EXCERPT TO READ

--- START ---

Sci. STKE, 5 October 2004
CELL ADHESION Cleaving the Lynch Pin
Franco et al. examined the role of talin proteolysis by calpain, a calcium-dependent protease, in controlling adhesion complex stability. The dynamic formation and disassembly of these complexes is essential for cell motility. In cultured cells exposed to siRNA to decrease calpain 2 abundance, adhesion complexes were more stable and talin cleavage was inhibited. The authors analyzed adhesion complex stability in talin-deficient cells expressing a green fluorescent protein (GFP)-tagged form of talin either with or without a mutation that prevented calpain cleavage. In cells expressing the cleavage-deficient form of talin, adhesion complexes were more stable, exhibiting a decreased rate of disassembly. In addition, the adhesion complexes that contained the noncleavable form of talin were larger and elongated compared with those complexes containing wild-type talin. The authors speculate that because the talin cleavage products still bound some of their complex partners, for example, focal adhesion-targeted type I phosphatidylinositol phosphate kinase (PIPKI661), redistribution of the talin cleavage products may also promote redistribution of other adhesion complex proteins, thereby facilitating adhesion complex disassembly.
S. J. Franco, M. A. Rodgers, B. J. Perrin, J. Han, D. A. Bennin, D. R. Critchley, A. Huttenlocher, Calpain-mediated proteolysis of talin regulates adhesion dynamics. Nat. Cell Biol. 6, 977-983 (2004). [Online Journal]
Citation: Cleaving the Lynch Pin. Sci. STKE 2004, tw354 (2004).

--- END ---

AVAILABLE DATA
--- START ---

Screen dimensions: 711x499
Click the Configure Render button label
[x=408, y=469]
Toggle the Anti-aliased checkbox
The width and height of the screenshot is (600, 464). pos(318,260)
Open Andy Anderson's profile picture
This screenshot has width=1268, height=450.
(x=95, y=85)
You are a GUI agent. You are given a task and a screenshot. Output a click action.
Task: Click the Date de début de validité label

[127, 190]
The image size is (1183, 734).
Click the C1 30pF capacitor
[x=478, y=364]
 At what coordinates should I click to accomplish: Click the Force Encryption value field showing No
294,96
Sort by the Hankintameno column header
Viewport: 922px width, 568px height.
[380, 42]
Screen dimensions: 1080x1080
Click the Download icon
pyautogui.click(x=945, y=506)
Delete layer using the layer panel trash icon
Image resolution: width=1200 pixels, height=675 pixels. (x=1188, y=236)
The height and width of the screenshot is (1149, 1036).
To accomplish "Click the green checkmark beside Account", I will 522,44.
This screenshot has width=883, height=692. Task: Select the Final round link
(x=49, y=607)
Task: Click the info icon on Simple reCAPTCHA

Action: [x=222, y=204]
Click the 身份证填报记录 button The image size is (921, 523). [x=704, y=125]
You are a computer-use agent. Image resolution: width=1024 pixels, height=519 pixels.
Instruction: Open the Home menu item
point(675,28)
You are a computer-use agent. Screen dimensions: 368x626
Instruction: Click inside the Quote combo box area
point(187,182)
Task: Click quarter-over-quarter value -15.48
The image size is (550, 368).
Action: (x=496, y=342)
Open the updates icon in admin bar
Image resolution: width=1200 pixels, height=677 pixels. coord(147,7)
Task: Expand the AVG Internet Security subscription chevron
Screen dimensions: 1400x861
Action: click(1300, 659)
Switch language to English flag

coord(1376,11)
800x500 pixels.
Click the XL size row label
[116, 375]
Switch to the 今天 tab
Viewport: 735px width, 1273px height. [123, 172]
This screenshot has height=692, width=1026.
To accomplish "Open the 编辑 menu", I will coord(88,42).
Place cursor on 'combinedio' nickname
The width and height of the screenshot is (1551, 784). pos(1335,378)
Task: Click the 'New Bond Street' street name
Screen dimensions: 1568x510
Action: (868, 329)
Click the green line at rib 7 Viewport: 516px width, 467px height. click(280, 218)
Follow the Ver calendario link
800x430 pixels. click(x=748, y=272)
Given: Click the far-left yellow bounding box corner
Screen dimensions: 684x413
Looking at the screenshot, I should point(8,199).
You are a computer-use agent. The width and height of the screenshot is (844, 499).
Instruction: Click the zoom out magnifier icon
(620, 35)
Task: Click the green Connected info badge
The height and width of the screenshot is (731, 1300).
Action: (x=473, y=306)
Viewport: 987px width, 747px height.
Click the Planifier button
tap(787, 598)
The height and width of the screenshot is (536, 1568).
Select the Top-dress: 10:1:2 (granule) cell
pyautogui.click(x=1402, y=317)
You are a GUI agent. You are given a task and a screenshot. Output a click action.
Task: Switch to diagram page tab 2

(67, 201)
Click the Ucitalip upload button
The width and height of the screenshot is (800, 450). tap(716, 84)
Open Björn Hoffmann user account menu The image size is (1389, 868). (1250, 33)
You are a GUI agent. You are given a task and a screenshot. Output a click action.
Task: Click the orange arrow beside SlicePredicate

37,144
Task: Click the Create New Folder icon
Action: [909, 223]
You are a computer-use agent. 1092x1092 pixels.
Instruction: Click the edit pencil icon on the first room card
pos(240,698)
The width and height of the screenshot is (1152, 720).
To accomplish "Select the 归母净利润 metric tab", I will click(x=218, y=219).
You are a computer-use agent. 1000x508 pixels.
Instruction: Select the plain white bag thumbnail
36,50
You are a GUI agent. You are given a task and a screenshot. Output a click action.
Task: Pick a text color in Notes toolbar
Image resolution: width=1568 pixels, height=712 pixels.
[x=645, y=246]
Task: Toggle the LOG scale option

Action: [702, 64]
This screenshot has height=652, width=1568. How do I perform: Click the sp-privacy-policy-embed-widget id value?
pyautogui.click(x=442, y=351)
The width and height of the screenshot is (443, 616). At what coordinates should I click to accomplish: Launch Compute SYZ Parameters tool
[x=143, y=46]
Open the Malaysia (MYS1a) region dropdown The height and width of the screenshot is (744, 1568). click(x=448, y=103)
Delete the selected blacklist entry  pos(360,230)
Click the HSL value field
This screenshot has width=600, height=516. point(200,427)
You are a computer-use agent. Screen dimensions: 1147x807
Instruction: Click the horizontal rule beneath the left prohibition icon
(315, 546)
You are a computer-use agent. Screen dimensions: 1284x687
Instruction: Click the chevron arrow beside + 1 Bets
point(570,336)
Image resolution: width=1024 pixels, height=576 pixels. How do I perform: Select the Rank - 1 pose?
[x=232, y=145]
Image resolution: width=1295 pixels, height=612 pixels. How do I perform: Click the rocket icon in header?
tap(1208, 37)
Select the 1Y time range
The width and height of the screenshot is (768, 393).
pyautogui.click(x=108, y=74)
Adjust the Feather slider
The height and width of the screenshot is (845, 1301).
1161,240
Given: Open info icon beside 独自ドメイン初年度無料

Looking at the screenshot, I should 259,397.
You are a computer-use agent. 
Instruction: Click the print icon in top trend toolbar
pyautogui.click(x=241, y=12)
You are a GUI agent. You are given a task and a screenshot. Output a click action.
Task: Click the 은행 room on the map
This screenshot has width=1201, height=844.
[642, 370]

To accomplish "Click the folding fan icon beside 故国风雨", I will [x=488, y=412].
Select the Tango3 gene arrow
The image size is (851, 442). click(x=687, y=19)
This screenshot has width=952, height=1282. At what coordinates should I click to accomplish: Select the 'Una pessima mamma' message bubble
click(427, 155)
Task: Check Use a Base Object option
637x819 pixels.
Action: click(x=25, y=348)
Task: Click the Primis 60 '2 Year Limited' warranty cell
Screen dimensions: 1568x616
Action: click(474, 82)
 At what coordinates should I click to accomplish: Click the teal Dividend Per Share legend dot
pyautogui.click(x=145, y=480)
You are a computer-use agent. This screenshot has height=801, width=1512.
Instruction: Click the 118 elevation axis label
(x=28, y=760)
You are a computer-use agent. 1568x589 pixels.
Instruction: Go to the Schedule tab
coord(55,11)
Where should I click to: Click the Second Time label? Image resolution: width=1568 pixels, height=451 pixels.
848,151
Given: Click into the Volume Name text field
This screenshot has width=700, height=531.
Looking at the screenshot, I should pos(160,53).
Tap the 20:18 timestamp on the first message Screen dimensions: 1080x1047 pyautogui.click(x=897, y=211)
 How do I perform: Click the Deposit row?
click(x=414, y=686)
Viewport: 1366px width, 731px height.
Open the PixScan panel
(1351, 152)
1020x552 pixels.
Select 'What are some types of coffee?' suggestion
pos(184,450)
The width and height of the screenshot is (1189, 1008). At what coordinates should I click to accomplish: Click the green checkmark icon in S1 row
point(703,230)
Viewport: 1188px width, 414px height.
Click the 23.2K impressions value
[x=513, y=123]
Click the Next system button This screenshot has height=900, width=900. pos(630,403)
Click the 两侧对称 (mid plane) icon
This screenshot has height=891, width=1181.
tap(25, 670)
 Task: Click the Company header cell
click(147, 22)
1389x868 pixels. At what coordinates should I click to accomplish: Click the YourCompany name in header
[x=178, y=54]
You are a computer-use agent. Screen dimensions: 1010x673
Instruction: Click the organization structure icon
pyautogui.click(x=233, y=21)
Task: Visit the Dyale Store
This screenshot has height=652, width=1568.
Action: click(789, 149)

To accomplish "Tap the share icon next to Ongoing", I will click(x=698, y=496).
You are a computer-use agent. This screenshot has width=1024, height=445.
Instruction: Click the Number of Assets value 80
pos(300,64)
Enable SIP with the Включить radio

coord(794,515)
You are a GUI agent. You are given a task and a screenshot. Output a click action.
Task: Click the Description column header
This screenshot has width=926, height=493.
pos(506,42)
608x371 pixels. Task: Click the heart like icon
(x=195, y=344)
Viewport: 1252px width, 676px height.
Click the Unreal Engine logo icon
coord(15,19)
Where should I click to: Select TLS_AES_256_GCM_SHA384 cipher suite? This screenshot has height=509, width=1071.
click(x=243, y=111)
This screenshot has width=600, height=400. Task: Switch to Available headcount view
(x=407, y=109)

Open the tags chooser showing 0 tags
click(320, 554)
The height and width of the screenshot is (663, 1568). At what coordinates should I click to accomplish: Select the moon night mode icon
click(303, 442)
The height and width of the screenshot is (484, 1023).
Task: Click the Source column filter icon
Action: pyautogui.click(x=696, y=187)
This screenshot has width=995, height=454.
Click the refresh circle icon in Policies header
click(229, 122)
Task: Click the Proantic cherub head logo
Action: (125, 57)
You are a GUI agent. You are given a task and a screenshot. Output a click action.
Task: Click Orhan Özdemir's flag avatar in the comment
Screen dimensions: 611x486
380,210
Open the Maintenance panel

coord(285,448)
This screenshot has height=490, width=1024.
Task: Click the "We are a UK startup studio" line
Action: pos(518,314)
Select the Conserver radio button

--- END ---

WORK INSTRUCTIONS
1. According to the talin summary, what happened to adhesion complexes in cells expressing the cleavage-deficient form of talin?
2. Return the part of the talin summary from "S. J. Franco, M." to "2004, tw354 (2004).", copied exactly.
The listing is not needed.

SOLUTION SET
1. They were more stable and disassembled at a decreased rate. They were also larger and elongated compared with complexes containing wild-type talin.

2.
S. J. Franco, M. A. Rodgers, B. J. Perrin, J. Han, D. A. Bennin, D. R. Critchley, A. Huttenlocher, Calpain-mediated proteolysis of talin regulates adhesion dynamics. Nat. Cell Biol. 6, 977-983 (2004). [Online Journal]
Citation: Cleaving the Lynch Pin. Sci. STKE 2004, tw354 (2004).